« L’éolien en mer va nous pousser dans la tombe ». Malgré des avis scientifiques plutôt rassurants, les pêcheurs côtiers s’inquiètent des projets de parcs éoliens en mer, décidés par l’Etat pour le développement des Energies marines renouvelables (EMR).
Ces dernières semaines, ils ont manifesté à Saint-Brieuc puis à Caen et à Malo-Les-Bains, près de Dunkerque. Parmi eux, certains ne sont pas directement touchés par un projet mais se sentent concernés.
« On a fait l’effort » de faire le voyage jusqu’en Bretagne fin mai pour manifester « car c’est très important (…) Il n’y a pas les Bretons d’un côté et les Méditerranéens de l’autre. La pêche artisanale, c’est un tout », explique à l’AFP Pierre Morera, président du comité départemental des pêches du Var.
Lui sort en mer chaque jour, seul sur son bateau de neuf mètres. « L’éolien en mer va nous pousser dans la tombe », prédit-il, persuadé que ses côtes, un jour ou l’autre, seront aussi ciblées.
Car ces implantations industrielles sont édifiées à proximité ou dans le champ d’activité de ces pêcheurs côtiers qui voient l’environnement, jusque-là préservé de leur secteur de pêche, bouleversé.
« 82% de la flotte de pêche française, ce sont des bateaux de moins de 12m avec une limite de navigation (au large des côtes) de 20 milles (soit 37 km) », explique Johnny Wahl, basé à Oléron. Dans ces secteurs, « on est sur des fonds de 50/60m, pile la zone où vont être implantés les parcs éoliens. C’est pour ça qu’on est les plus impactés », développe le vice-président du comité régional des pêches de Nouvelle Aquitaine.
L’éolien en mer, « ça veut dire qu’on privatise une zone de pêche artisanale alors que ce type de pêche est le plus durable et responsable qui soit », regrette Julien Tréhorel, installé à Erquy, en baie de Saint-Brieuc.
Ce patron-pêcheur a été condamné en mai avec deux confrères à une peine d’emprisonnement avec sursis pour violences et menaces de mort à l’encontre de gendarmes.

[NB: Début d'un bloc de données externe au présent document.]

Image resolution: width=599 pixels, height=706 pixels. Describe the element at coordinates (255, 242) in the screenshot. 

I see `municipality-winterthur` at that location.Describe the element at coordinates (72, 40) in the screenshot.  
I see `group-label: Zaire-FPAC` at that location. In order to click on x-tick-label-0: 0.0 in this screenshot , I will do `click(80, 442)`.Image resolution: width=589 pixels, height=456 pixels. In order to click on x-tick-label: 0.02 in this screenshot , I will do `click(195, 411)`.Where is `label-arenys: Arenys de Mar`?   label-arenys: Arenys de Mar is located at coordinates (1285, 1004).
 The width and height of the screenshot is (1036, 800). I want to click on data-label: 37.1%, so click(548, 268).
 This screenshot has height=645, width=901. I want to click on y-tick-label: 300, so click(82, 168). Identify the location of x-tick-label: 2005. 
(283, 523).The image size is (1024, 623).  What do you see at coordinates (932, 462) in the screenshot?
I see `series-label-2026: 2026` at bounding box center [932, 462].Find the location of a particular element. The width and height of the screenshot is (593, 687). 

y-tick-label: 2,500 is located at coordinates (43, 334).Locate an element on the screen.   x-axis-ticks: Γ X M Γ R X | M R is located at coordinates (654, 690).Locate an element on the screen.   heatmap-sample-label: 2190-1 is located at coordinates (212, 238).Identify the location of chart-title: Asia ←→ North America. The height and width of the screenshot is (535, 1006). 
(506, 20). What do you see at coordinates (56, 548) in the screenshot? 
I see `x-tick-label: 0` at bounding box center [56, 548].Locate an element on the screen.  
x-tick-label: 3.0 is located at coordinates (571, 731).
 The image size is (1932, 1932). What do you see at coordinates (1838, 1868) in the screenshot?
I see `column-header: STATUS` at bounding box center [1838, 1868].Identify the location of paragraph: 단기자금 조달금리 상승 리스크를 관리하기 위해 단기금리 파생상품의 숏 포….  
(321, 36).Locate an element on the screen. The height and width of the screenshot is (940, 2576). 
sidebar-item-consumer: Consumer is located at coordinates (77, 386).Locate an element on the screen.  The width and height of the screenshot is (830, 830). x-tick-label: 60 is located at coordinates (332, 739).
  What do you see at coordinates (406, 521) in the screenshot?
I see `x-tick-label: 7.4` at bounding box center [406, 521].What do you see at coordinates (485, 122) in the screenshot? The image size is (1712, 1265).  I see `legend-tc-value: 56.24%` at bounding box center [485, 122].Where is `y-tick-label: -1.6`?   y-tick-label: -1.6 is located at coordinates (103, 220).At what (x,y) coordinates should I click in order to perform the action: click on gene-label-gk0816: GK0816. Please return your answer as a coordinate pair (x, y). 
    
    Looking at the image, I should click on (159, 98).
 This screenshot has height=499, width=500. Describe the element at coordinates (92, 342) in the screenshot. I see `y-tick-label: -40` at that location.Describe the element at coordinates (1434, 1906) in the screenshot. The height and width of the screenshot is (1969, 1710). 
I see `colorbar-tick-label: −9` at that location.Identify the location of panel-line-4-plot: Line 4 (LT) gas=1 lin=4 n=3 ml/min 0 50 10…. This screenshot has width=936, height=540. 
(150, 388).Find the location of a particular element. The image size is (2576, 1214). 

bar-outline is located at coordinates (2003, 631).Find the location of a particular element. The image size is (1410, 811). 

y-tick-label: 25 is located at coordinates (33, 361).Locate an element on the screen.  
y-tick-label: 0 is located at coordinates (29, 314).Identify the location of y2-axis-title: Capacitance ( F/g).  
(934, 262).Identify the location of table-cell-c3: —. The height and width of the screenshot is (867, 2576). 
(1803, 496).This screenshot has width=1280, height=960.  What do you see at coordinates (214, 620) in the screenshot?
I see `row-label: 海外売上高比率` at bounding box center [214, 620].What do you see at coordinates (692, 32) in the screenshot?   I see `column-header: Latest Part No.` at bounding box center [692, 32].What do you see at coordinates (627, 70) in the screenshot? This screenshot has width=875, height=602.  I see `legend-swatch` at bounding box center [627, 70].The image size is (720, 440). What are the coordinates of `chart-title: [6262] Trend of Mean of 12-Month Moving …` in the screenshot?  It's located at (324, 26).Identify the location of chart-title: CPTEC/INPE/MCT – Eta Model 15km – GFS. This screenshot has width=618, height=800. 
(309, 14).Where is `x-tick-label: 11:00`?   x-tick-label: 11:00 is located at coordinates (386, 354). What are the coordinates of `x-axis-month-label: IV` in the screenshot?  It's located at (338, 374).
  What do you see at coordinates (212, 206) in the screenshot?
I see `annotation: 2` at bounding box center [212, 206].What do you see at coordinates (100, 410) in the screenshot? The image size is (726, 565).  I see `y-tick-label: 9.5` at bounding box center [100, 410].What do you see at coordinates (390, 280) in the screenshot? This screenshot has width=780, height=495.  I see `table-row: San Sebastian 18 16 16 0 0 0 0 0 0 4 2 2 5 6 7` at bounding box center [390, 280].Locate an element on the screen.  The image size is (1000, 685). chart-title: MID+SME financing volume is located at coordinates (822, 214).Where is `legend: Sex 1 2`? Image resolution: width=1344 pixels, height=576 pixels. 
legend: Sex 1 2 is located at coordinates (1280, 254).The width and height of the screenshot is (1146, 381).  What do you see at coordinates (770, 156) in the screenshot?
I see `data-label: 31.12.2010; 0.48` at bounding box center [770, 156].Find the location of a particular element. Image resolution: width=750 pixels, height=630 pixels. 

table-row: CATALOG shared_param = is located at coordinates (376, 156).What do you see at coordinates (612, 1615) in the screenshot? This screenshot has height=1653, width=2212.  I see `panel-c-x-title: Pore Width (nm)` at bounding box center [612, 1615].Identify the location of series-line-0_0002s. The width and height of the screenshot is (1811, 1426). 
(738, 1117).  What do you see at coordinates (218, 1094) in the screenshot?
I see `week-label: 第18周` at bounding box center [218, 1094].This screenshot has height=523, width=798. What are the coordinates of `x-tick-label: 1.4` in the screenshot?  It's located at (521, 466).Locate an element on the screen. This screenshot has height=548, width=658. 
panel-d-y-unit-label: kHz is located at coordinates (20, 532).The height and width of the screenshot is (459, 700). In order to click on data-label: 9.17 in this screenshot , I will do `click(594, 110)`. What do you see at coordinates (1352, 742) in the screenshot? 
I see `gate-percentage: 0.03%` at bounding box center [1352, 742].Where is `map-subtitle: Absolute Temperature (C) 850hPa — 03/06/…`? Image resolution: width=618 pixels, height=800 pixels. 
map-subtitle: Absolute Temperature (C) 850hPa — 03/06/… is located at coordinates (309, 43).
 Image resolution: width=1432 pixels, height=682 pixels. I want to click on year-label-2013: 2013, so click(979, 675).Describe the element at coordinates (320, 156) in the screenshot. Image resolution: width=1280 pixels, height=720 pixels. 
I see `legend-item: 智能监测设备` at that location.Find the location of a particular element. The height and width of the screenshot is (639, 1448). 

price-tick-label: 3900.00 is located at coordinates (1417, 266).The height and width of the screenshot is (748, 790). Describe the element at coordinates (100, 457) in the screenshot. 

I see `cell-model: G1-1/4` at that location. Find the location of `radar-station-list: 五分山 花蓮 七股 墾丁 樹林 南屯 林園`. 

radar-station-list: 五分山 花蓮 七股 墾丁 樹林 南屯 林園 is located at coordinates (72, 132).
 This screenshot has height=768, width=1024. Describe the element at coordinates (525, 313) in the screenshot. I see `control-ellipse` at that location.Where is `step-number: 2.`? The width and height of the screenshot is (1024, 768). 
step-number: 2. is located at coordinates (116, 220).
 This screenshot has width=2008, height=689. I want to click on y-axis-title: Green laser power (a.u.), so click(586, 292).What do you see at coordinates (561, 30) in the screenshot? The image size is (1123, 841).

Dans la baie, « la ressource se porte super bien. Quand la ressource va bien, les comptes se portent bien (…) On est des pêcheurs de poissons, pas des pêcheurs de chèques », réplique-t-il en réponse aux compensations financières proposées par le constructeur du parc en baie de Saint-Brieuc, Ailes Marines (groupe espagnol Iberdrola).
– « Stress » pour certaines espèces –
« Les gens ne se rendent pas compte que ces parcs éoliens, c’est un vrai chantier sous l’eau », regrette Olivier Becquet, basé au Tréport (Seine-Maritime) et vice-président chargé de l’environnement au comité régional des pêches de Normandie.
Outre la partie émergée de chaque éolienne, généralement voisine de 200m avec les pales, la partie sous-marine, qui arrime la structure aux fonds par des socles en béton, peut atteindre jusqu’à 50m. Sept parcs sont prévus selon ces techniques, différentes de celle utilisée pour l’éolien flottant.
Des études scientifiques, incomplètes selon les pêcheurs, ont été menées avant les travaux pour évaluer leurs incidences sur l’environnement marin.
« Pendant la durée des travaux, c’est difficile à dire, l’impact est inconnu. Il peut y avoir un stress passager pour certaines espèces », estime Spyros Fifas, chercheur à l’Ifremer (Institut français de recherche pour l’exploitation de la mer).
« Mais une fois le parc en activité, il n’y a pas d’impact majeur » et parfois même des effets positifs « d’agrégation » de certaines espèces sur les structures éoliennes qui font office de « récifs », dit-il, en s’appuyant sur l’expérience de pays européens, tels la Grande-Bretagne, la Belgique ou les Pays-Bas.
Ceci dit, chaque configuration de site est différente, admettent les scientifiques.
Concernant la population de coquilles Saint-Jacques en baie de Saint-Brieuc, qu’il ausculte régulièrement, le chercheur est confiant: le gisement a « fortement augmenté depuis dix ans » et l’usine en construction est située dans une zone où se concentre « une partie relativement mineure de la ressource ».
Le parc éolien de la baie de Saint-Brieuc doit être érigé à 16,3 kilomètres de la côte et compter 62 éoliennes. Sa mise en service est prévue fin 2023.
Pour Spyros Fifas, l’inquiétude des pêcheurs relève « bien plus de conflits d’ordre socio-économique d’accès à l’espace plutôt que de risques pour la ressource en tant que tels ».